There are two major molecular mechanisms of apoptosis signaling pathways: The extrinsic pathway and the intrinsic pathway. First, the extrinsic pathway includes the tumor necrosis factor receptor-1, death receptors, CD95, the membrane-bound Fas ligand, and TRAIL receptor-1 and 2. Cell death occurs in the following manner: The ligand binding to a receptor becomes a death-inducing signaling complex (DISC), then downstream proteins such as caspase-8 and caspase-3 are activated, and they generate apoptosis. Second, in the intrinsic pathway, also called the mitochondria-associated apoptotic pathway, the Bcl-2 family proteins are the most important regulators to apoptosis.
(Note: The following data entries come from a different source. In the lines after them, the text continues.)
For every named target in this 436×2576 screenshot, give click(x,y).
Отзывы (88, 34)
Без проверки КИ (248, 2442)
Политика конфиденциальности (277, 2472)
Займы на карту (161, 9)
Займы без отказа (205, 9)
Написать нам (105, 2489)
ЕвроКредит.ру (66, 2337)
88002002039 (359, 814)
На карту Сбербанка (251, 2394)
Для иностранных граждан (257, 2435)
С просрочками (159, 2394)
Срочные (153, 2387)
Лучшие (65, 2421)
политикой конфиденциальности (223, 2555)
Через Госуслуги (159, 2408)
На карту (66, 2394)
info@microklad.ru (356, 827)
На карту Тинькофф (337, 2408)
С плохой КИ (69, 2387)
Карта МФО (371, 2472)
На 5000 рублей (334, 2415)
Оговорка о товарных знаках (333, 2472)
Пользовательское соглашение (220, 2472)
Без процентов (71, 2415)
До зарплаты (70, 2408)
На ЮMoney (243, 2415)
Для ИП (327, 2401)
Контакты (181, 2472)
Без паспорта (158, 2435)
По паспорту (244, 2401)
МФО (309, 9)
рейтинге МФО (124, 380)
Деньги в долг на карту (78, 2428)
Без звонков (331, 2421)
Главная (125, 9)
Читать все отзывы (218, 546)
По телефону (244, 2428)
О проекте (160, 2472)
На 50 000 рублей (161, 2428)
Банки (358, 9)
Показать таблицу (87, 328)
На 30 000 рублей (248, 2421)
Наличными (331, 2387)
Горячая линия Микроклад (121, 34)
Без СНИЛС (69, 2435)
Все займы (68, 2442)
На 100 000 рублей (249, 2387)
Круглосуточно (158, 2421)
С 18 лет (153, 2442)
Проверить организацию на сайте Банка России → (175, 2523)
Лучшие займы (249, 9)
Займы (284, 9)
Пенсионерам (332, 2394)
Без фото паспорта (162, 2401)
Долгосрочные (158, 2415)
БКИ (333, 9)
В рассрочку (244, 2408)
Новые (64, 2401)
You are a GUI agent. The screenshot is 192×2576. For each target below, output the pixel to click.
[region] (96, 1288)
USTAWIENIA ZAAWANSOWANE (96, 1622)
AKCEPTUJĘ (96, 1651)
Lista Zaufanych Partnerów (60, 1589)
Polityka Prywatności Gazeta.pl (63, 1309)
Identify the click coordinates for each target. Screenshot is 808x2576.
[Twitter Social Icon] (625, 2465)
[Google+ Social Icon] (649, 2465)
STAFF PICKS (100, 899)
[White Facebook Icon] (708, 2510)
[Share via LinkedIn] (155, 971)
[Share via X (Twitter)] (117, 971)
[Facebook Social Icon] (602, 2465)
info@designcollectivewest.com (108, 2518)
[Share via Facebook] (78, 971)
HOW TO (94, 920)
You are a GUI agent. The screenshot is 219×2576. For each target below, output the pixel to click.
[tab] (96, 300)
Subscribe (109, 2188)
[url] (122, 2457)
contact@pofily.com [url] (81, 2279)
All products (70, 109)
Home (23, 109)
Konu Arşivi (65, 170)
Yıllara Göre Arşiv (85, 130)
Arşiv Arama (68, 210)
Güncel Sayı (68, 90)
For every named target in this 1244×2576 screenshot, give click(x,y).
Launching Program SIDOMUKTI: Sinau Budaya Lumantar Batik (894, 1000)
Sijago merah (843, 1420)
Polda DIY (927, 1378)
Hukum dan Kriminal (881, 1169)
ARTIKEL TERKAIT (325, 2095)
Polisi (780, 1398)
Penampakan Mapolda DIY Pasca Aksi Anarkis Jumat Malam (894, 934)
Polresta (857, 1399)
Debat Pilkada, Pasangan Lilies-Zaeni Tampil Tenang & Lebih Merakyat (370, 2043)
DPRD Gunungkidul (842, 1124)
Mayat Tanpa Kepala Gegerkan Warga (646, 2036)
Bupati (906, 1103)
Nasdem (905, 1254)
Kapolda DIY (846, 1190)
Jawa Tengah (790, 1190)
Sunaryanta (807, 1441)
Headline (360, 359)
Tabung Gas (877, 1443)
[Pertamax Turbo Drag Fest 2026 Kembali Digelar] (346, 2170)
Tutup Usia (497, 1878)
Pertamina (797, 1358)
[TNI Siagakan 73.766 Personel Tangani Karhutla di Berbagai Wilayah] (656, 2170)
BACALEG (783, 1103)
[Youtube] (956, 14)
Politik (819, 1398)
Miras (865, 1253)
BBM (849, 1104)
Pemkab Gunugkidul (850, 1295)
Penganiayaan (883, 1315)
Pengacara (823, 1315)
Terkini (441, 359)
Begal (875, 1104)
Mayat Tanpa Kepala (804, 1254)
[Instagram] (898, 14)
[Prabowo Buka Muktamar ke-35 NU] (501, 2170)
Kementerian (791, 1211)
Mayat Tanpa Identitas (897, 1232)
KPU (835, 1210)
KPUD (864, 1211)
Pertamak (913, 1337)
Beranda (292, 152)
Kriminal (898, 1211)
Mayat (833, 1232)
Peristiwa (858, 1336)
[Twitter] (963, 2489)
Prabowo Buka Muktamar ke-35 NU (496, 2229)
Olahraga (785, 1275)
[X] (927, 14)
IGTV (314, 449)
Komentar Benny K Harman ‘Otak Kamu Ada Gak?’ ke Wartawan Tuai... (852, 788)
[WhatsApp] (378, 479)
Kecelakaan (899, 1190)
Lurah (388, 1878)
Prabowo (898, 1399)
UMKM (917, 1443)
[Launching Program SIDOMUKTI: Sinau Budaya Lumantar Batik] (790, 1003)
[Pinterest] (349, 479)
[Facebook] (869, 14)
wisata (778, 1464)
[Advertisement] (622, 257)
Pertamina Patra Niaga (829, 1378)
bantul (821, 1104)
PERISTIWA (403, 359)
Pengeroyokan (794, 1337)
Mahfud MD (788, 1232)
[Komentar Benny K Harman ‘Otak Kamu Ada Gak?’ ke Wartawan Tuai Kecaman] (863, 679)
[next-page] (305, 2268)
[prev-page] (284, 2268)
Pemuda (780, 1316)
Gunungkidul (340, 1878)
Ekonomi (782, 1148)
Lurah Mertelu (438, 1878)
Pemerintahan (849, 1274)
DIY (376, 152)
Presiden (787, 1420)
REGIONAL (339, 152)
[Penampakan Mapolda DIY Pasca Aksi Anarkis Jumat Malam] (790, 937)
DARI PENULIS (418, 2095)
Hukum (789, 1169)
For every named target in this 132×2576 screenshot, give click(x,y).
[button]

Members of the Bcl-2 family include pro-apoptotic proteins, such as Bad, Bax, Bak, Bid, Bcl-xs, and Blk; plus further anti-apoptotic proteins, such as Bcl-xL, Bcl-2, Bcl-w, and Mcl-1 [26]. UA induced apoptosis, by suppressing the level of Bcl-2 and enhancing the level of Bax proteins as reported by Woźniak et al. [15]. A previous study, showed that UA caused apoptosis by reducing the Bcl-2 expression and activating caspase-3 and PARP expression [27]. An isomer of UA-Oleanolic acid (OA), could also be an anti-cancer agent in human liver cancer cells, although UA inhibited Na+-K+-ATPase activity and accumulated more DNA fragmentation than OA [28]. In our results, UA may have induced apoptosis via regulation of Bcl-2 and Bax levels. UA also regulated extrinsic proteins (TNF-α, Fas, and FADD) and other intrinsic proteins (Bcl-xL, Mcl-1, and TCTP). The caspase family is important in apoptosis. In another study, UA induced apoptosis by activation of caspase-3, -8, and -9 in gastric BGC-803 cells and hepatocellular H22 xenograft [29]. Our study showed that UA could also activate caspase-3 and PARP in Huh-7 cells. This data showed that UA may induce apoptosis in Huh-7 cells.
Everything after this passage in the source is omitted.